Geografie in Bewegung/A Geography in Motion: Archiving the Peripatetic Film & Video Collection

A Geography in Motion: Archiving the Peripatetic Film & Video Collection

A Geography in Motion: Archiving the Peripatetic Film & Video Collection

In Carola Spadoni’s studio at Bethanien, diagrams, maps, highlighted keywords, colourful drawings, scattered fragments of a life, the artist herself, print-outs of footage from the several hundred hours of recorded material comprising her film and video collection, are all crowding the walls and the large desk. Footage collected by the artist and filmmaker using her portable cameras to record many significant political events, as well as moments of ordinary life documented by her wandering eye. Much of the footage reclaims the art of everyday life. Drifting through cities and landscapes, the eye of the camera points to details of events and actions, historical events such as the 2001 Genoa G8 demos, a massive May 1st gathering in Havana and Fidel Castro’s official speech. Footage of Bamako, Segou and Mopti and the Pays Dogon in Mali; the Zapatistas with Subcomandante Marcos in an EZLN national meeting in Chiapas in 1996. Meetings with the women workers of the S.E.W.A. movement in India.
The Peripatetic Film & Video Archive evolved from Spadoni’s desire to make accessible to others the materials of her experience and work, the many hours of footage that, through the eye of the artist and her journeys, tell the story of a geography in motion, but also of an era.
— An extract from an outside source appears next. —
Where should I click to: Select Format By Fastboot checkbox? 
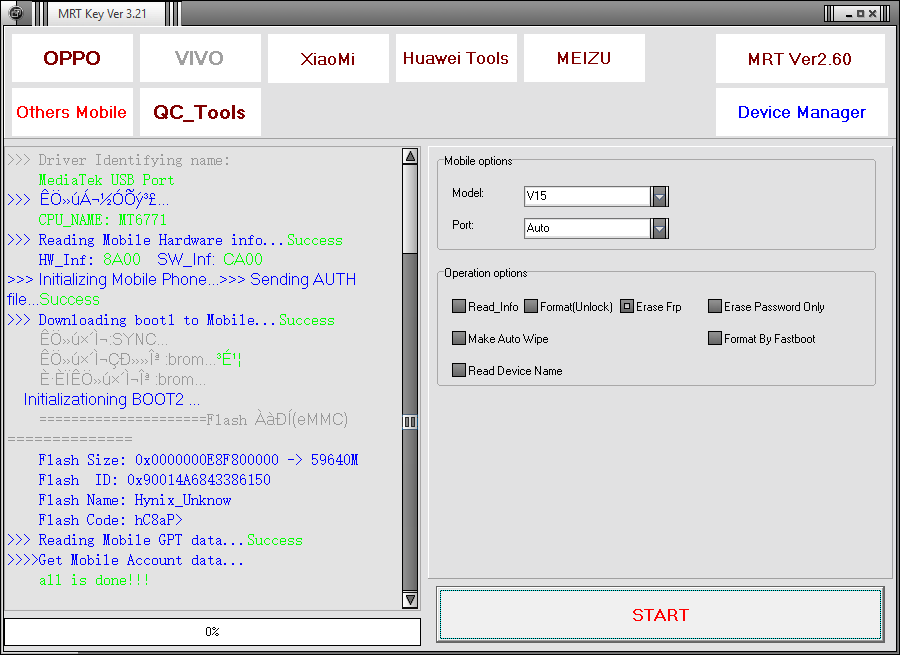715,339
The digital archive is the outcome of an ongoing process of research that attempts to answer the question of what an artistic archive’s website can be and do; and what the possibilities of the digital archive are: not only to preserve and disseminate but also to become a living platform for the redistribution and communing of artistic materials and knowledge.
TPF&VA builds on multiple, unsystematized, non-hierarchical, dialogical working processes. Spadoni has experimented with ways to work in-between the gaps of existent methods of cataloguing and categorizing, letting the footage dictate the potential coordinates of new multiple paths and journeys. TPF&VA is an open archive, in the sense that it remains open to the possibilities of telling multiple stories, and expand resonances through installations, exhibitions, lectures and workshops. The archive invites the viewers/users into a dialogue and quest to define their own itineraries, enabling infinite ways of recombining the pieces and fragments of an ongoing story.